Getting Started

An introduction to using Deepgram's Aura Streaming Text-to-Speech Websocket API to convert streaming text into audio.

This guide will walk you through how to turn streaming text into speech with Deepgram's text-to-speech Websocket API.

📘

Before you start, you'll need to follow the steps in the Make Your First API Request guide to obtain a Deepgram API key, and configure your environment if you are choosing to use a Deepgram SDK.

Text-to-Speech Implementations

Deepgram has several SDKs that can make the API easier to use.
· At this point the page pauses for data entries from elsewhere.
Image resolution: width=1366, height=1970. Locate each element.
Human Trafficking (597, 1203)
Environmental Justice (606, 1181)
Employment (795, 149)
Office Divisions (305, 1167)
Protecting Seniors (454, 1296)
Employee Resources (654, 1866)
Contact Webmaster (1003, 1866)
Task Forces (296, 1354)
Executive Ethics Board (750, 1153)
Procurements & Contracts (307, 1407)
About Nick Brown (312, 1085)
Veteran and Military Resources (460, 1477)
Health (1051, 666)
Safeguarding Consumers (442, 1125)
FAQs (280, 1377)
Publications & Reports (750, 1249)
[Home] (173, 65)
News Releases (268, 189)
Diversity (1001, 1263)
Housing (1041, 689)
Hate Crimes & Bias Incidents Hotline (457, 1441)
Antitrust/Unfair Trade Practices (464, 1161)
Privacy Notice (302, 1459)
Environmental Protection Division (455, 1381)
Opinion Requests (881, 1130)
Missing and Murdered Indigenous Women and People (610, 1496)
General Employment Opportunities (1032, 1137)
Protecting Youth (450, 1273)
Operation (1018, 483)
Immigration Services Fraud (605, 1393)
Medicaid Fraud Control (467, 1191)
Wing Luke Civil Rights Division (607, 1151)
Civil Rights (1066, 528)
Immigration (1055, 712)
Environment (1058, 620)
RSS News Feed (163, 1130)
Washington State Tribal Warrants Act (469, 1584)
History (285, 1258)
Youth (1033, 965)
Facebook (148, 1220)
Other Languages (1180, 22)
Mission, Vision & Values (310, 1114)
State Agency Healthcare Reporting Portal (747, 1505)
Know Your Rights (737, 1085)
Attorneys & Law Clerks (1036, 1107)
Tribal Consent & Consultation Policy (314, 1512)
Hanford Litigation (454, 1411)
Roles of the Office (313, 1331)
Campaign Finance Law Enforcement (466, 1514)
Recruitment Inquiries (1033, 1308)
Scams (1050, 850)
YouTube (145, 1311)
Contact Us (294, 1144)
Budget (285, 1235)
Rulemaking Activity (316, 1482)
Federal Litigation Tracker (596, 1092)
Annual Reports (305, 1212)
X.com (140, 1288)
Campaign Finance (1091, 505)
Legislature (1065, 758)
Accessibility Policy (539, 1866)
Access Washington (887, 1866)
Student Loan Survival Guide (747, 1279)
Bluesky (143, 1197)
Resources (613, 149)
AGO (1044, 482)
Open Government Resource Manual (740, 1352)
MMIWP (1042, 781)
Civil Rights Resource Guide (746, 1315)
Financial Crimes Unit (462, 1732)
Follow these steps to use the SDK of your choice to make a Deepgram TTS request.

Add Dependencies

# Install the dependencies
pip install pyaudio==0.2.14
# Install the SDK
npm install @deepgram/sdk

# Add the dependencies
npm install dotenv
# Install the SDK
pip install deepgram-sdk==3.*

# Install dependencies required by the examples
pip install -r examples/requirements-examples.py
# Install the SDK
go get github.com/deepgram/deepgram-go-sdk

# Importing the Deepgram Go SDK should pull in all dependencies required
# Install the SDK
dotnet add package Deepgram

# Importing the Deepgram .NET SDK should pull in all dependencies required

Make the Request with the SDK

import json
import os
import threading
import asyncio
import queue

import websockets
from websockets.sync.client import connect

import pyaudio

TIMEOUT = 0.050
FORMAT = pyaudio.paInt16
CHANNELS = 1
RATE = 48000
CHUNK = 8000

DEFAULT_URL = f"wss://api.deepgram.com/v1/speak?encoding=linear16&sample_rate={RATE}"
DEFAULT_TOKEN = os.environ.get("DEEPGRAM_API_KEY", None)

def main():
    print(f"Connecting to {DEFAULT_URL}")

    _socket = connect(
        DEFAULT_URL, additional_headers={"Authorization": f"Token {DEFAULT_TOKEN}"}
    )
    _exit = threading.Event()

    _story = [
        "The sun had just begun to rise over the sleepy town of Millfield.",
        "Emily a young woman in her mid-twenties was already awake and bustling about.",
    ]

    async def receiver():
        speaker = Speaker()
        speaker.start()
        try:
            while True:
                if _socket is None or _exit.is_set():
                    break

                message = _socket.recv()
                if message is None:
                    continue

                if type(message) is str:
                    print(message)
                elif type(message) is bytes:
                    speaker.play(message)
        except Exception as e:
            print(f"receiver: {e}")
        finally:
            speaker.stop()

    _receiver_thread = threading.Thread(target=asyncio.run, args=(receiver(),))
    _receiver_thread.start()

    for text_input in _story:
        print(f"Sending: {text_input}")
        _socket.send(json.dumps({"type": "Speak", "text": text_input}))

    print("Flushing...")
    _socket.send(json.dumps({"type": "Flush"}))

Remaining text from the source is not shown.